TASK OBJECTIVE:
Apart from the pictures, every line below is to be set down exactly.

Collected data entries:

####################

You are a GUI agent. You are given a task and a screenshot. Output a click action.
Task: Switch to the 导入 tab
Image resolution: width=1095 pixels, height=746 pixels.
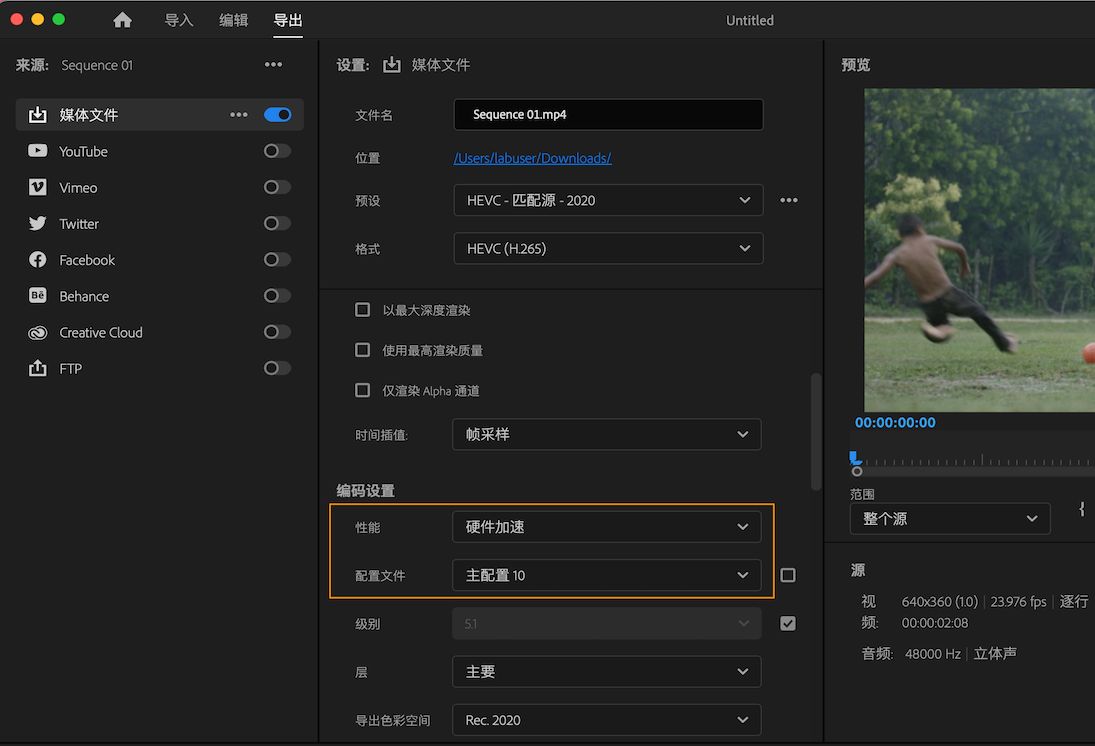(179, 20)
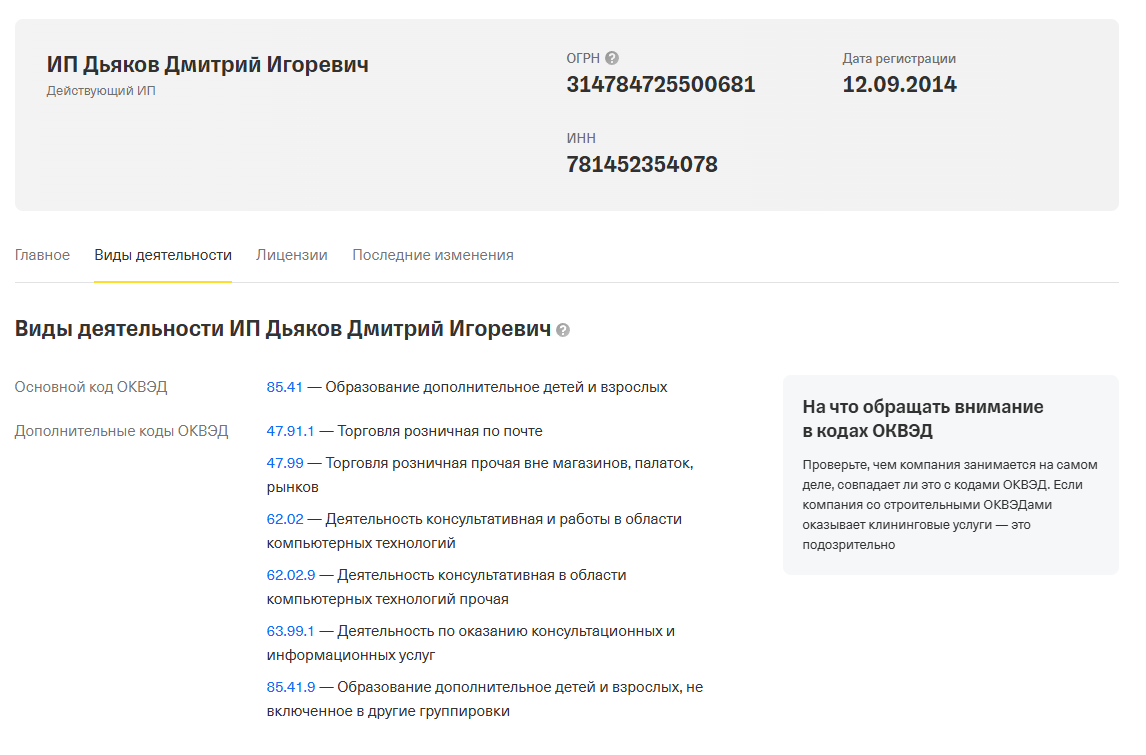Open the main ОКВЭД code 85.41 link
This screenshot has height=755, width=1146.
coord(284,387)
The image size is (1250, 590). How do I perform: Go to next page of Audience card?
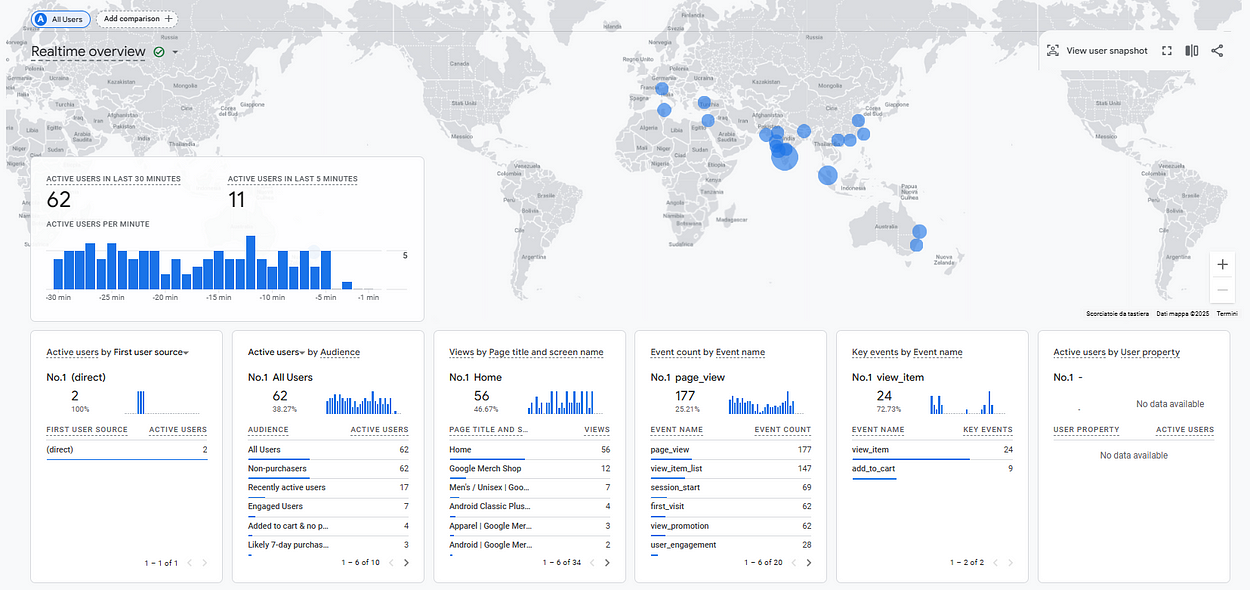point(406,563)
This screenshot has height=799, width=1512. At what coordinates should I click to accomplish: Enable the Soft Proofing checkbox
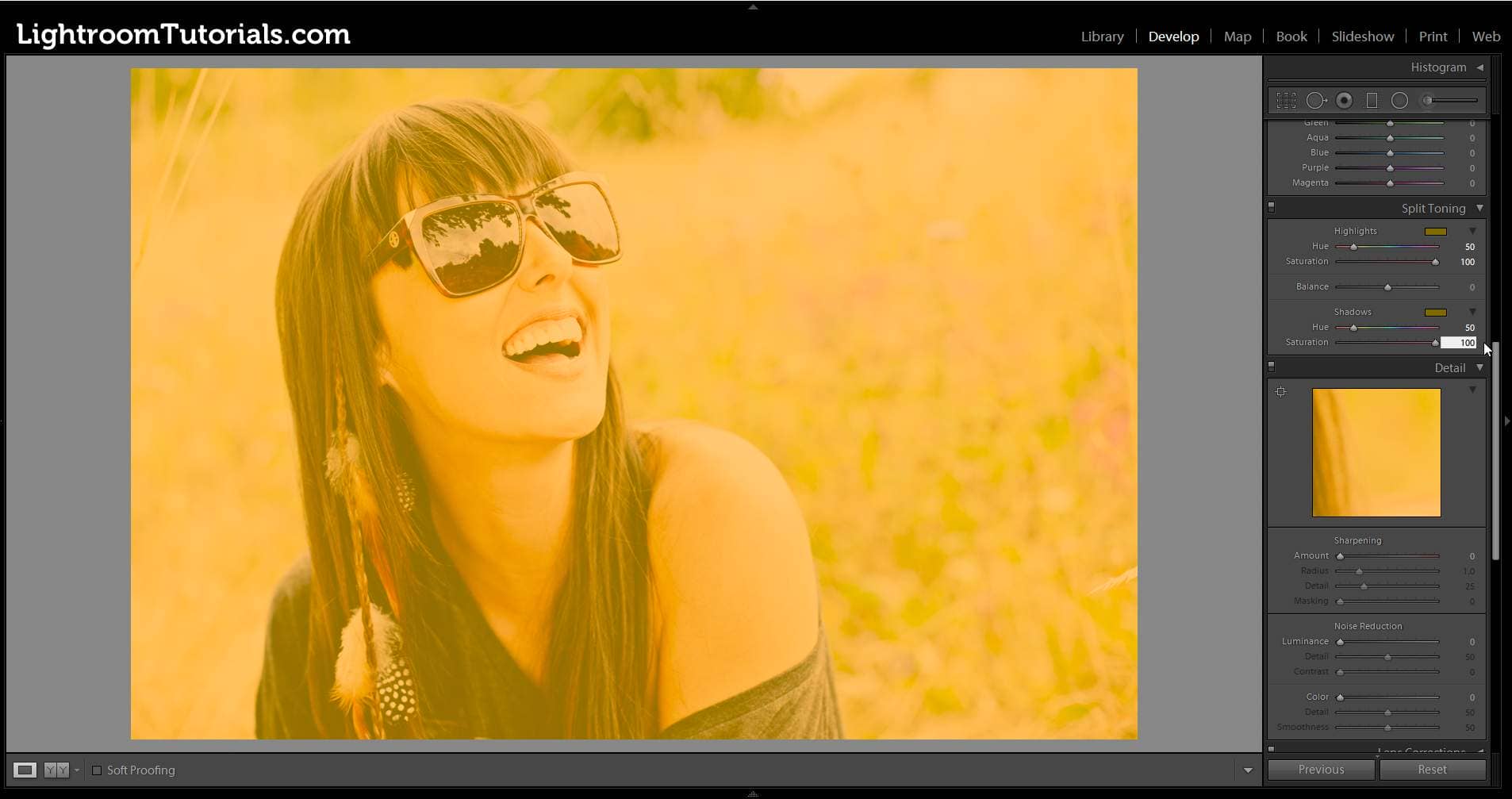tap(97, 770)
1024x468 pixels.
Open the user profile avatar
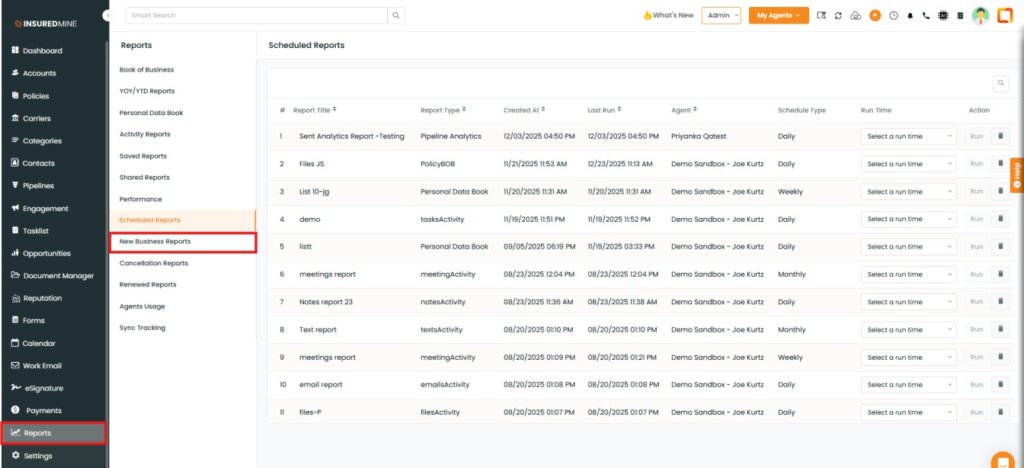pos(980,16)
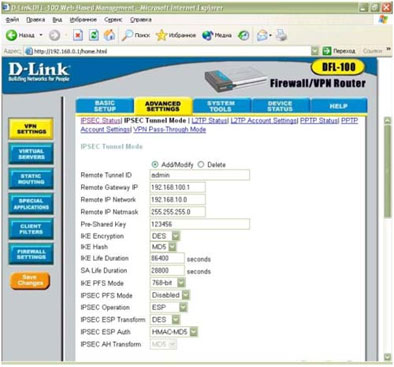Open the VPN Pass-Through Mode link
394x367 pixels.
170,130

####################

EXERCISE SOLUTION:
You are a GUI agent. You are given a task and a screenshot. Output a click action.
Task: Switch to the 导入 tab
Image resolution: width=1095 pixels, height=746 pixels.
(179, 20)
Open the main ОКВЭД code 85.41 link
This screenshot has height=755, width=1146.
coord(284,387)
The image size is (1250, 590). How do I perform: Go to next page of Audience card?
point(406,563)
This screenshot has height=799, width=1512. At what coordinates should I click to accomplish: Enable the Soft Proofing checkbox
tap(97, 770)
1024x468 pixels.
Open the user profile avatar
pos(980,16)
Open the VPN Pass-Through Mode link
394x367 pixels.
170,130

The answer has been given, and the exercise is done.